Note: This article was written in 1982. See if anything has changed!

At this writing the trouble in Lebanon seems to be winding down, with the prospects of an end to the shooting almost visible. We pray that this does not turn out to be a false alarm and peace may return, or maybe come for the first time, to that troubled area.

It has been a traumatic period for Jews the world over. We know that the Israeli army sacrificed any number of its young men by ordering them to practice unprecedented restraints in confronting a possibly armed enemy. For example, in entering a house during battle they are to shoot only when shot at, rather than throwing hand grenades into the room first. This has cost many soldiers' lives. We know about the constant shelling of the northern Jewish settlements by the PLO and the absolute necessity of eliminating the PLO there. We know that Israel and Jews the world over may be proud of the moral standards of Israel's army, certainly in comparison with any army, in the world, today, or in the past.

But then those television shows at night with all the gory details of fighting and shelling a city with civilians, yet inhabited by a fighting enemy. Women and children were held as hostages and shields by the PLO who could be dislodged only by attacking their strongholds. The tragedy was that their strongholds were in residential neighborhoods, in schools and hospitals and mosques. But all the TV showed was the blood and gore and the screams of wounded people. This was a terrible strain on the faith of the American Jew.

That the television people kept showing these scenes, that I can understand. After all, their mission is to achieve the highest Nielson rating possible. The more spectacular and gory, the more people will listen and presumably the higher rates can be charged for commercials. When the noble ideal is coupled with what I am afraid is some latent anti-Israel and anti-Jewish sentiment, the results are inevitable.
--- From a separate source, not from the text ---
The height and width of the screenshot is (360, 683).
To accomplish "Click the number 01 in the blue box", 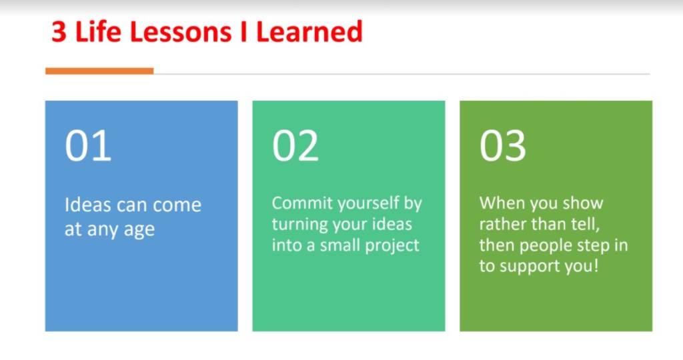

When other media that have long been hostile to Israel and to Jews can pounce on the bombing of Beirut and use that as a club over Israel, that I can understand. It is nothing new in Jewish history and nothing to surprise or dismay us.

I grieve over the explicit Jewish reaction though. When Jews take out ads in the major newspapers to declare their disassociation from Israel in this matter, denying that Begin is their leader (who ever thought Begin was the leader of American Jews? He is the democratically elected leader of Israel's people), when our own people wrapped themselves in a mantle of superior morality and denounced what Israel had done — this troubles me.

Israel does not need preachings. The United Nations do that to us all the time. England and France and other magnificently civilized and peaceful countries do that all the time. Israel's outspoken enemies in front of or behind Iron Curtains do that all the time. The agonized Jewish criticisms add nothing to the demands of "morality" that everyone cries for.

Over a year ago a young man attempted to assassinate a President and grievously wounded a number of others as well. Whatever we may think of his parents and the way they brought up their son, at least that was one quality that they did have. They put everything they had, wealth and reputation, on the line to defend their son. One thing that young Hinckley knew was that his parents were with him in a time of peril, though there was no question that he had committed a horrendous act.

Whether Israel should not have attacked Beirut is one question. Whether American Jews should withdraw from Israel when the entire world is attacking Israel is a completely different question. Shall the Jewish people be less devoted than the Hinckley family? Can the American Jews, especially the critics, honestly say in the future that 'we are one'?

To be sure that no one misunderstands my own attitude, I feel that Israel was absolutely justified in attacking Lebanon and Beirut. Whatever blame and shame there is to be borne by the PLO for seeking refuge and hijacking a city and by supporters of the PLO who created a monster they would not permit in their own borders and who will fail to try to get them out of that stricken city. Israel has won a number of military wars and has lost an equal number of political wars. I hope that this time those who truly seek an enduring peace will not hand the PLO a totally undeserved political victory.